The growing demand for electricity is emerging as a critical factor shaping the future development of artificial intelligence (AI), underscoring a challenge that extends beyond advances in computing hardware and algorithms. Experts highlight that powering AI systems—from training large language models to operating daily services like ChatGPT and autonomous technologies—requires substantial and reliable energy supplies, prompting urgent attention to power infrastructure and sustainability.

This energy constraint is especially evident in China’s Taiwan region, a global hub for advanced semiconductor manufacturing responsible for producing 92 percent of the world’s cutting-edge chips essential to the AI industry. However, Taiwan’s electrical grid is under increasing strain as AI projects scale up. For instance, Nvidia’s proposed “giant AI supercomputer” is expected to initially require 20 megawatts of power, potentially rising to 100 megawatts in the future. Meanwhile, Taiwan is behind schedule in meeting its renewable energy target of sourcing 20 percent of electricity from renewables by 2025. Analysts warn that this energy bottleneck may limit Taiwan’s ability to fully leverage its semiconductor strengths in the expanding AI economy.

The challenge underlines a broader tension in the AI competition: success is not solely determined by semiconductor production but also by the capacity of regional power grids to support large-scale computing needs. Areas with flexible, modern energy infrastructure and available capacity have a competitive advantage over those facing slow grid expansion and aging systems.

Mainland China has grappled with these dynamics for years. The country’s digital economy has grown unevenly, concentrated in megacities along the coast, while significant renewable energy resources remain underutilized in western provinces such as Xinjiang and Sichuan. To address this mismatch, Beijing has implemented a strategy of relocating energy-intensive computing tasks to western regions where electricity is abundant, affordable, and increasingly green. Guizhou province exemplifies this approach, hosting large data center clusters from major companies including Tencent, Apple, Tesla, and Huawei. Guizhou offers a cool climate that reduces cooling costs and ample hydropower supply, turning the previously less-developed province into a vital AI infrastructure hub.

This approach offers multiple benefits: easing pressure on coastal power grids, making use of otherwise wasted renewable energy, and creating a spatial division of labor whereby innovation and algorithm development remain in coastal cities like Beijing and Shanghai, while computation shifts inland.

● **Excerpted records**:
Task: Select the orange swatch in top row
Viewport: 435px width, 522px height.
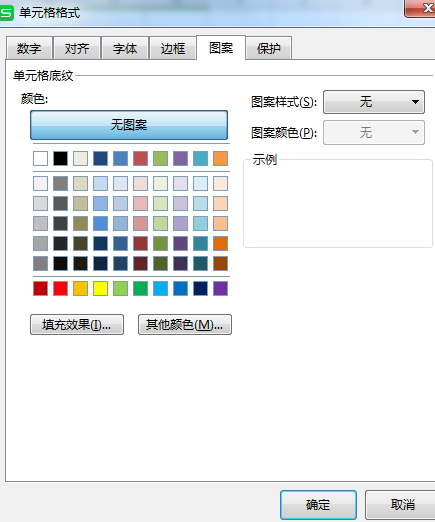Action: [x=220, y=158]
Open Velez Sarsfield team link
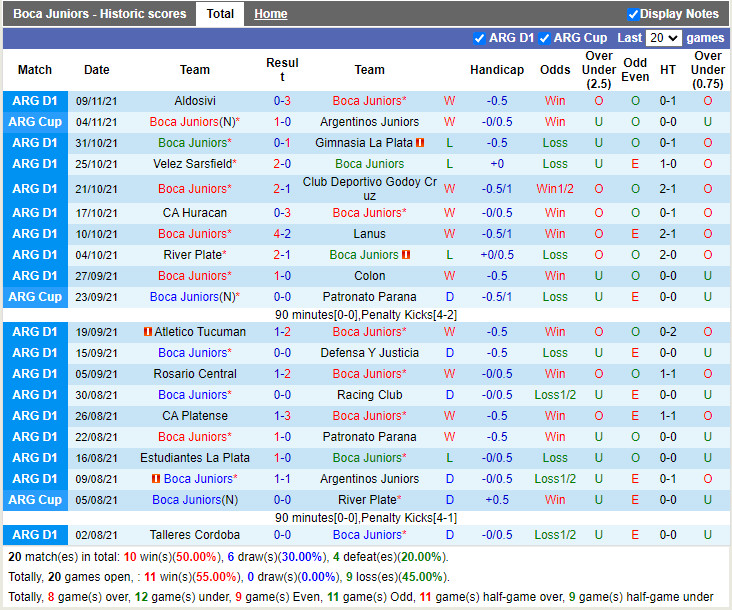This screenshot has height=610, width=732. pyautogui.click(x=194, y=164)
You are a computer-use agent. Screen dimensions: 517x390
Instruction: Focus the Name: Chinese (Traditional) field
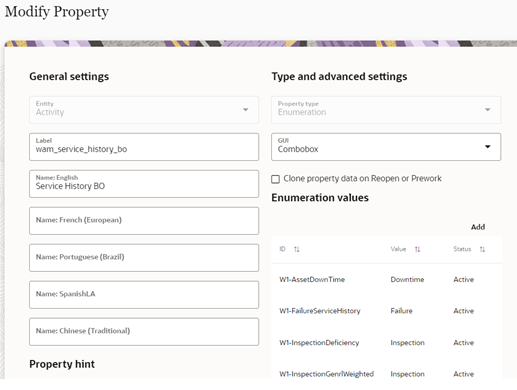[144, 332]
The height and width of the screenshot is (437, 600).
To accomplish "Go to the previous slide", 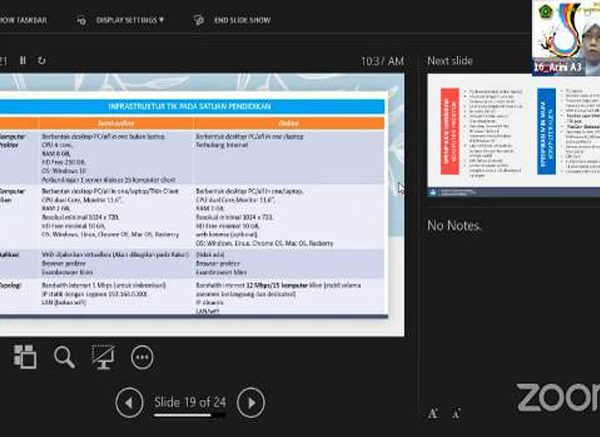I will [129, 403].
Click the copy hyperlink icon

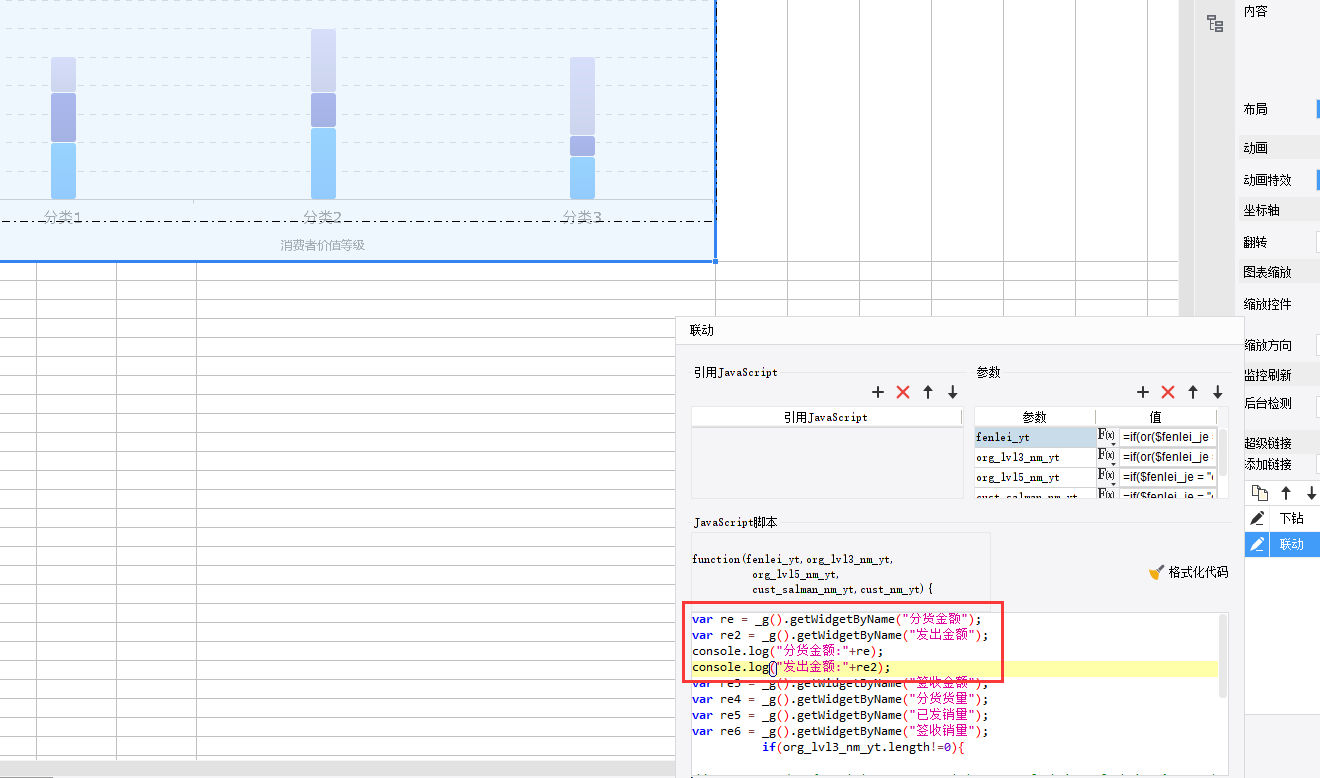pos(1260,493)
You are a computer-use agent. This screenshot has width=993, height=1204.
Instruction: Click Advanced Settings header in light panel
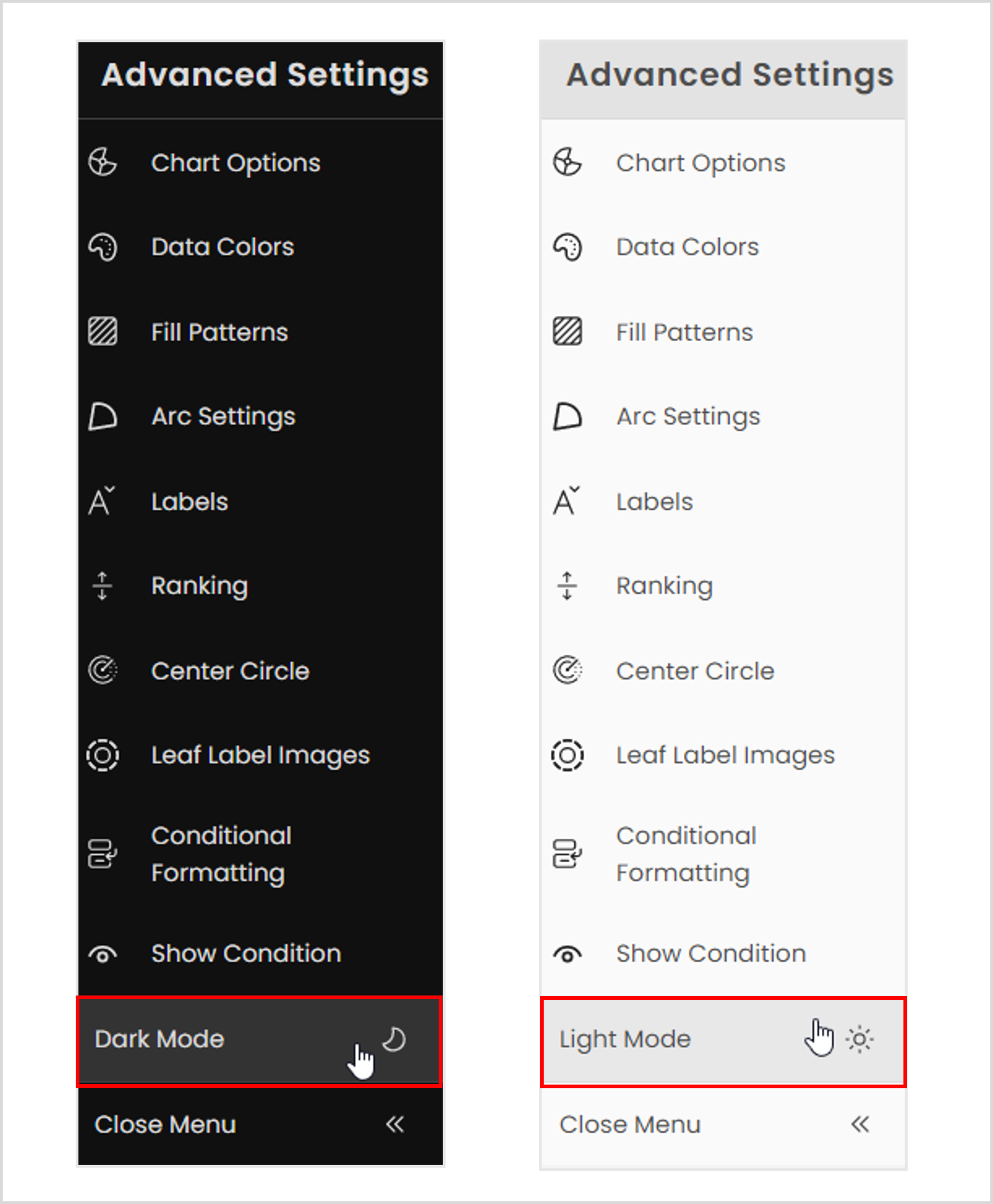pyautogui.click(x=730, y=75)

● **Your instructions**:
Reproduce the passage on AI's electricity demand from "Mainland China has" to "AI infrastructure hub.". The data here comes from a separate source.

● **Solution to this task**:
Mainland China has grappled with these dynamics for years. The country’s digital economy has grown unevenly, concentrated in megacities along the coast, while significant renewable energy resources remain underutilized in western provinces such as Xinjiang and Sichuan. To address this mismatch, Beijing has implemented a strategy of relocating energy-intensive computing tasks to western regions where electricity is abundant, affordable, and increasingly green. Guizhou province exemplifies this approach, hosting large data center clusters from major companies including Tencent, Apple, Tesla, and Huawei. Guizhou offers a cool climate that reduces cooling costs and ample hydropower supply, turning the previously less-developed province into a vital AI infrastructure hub.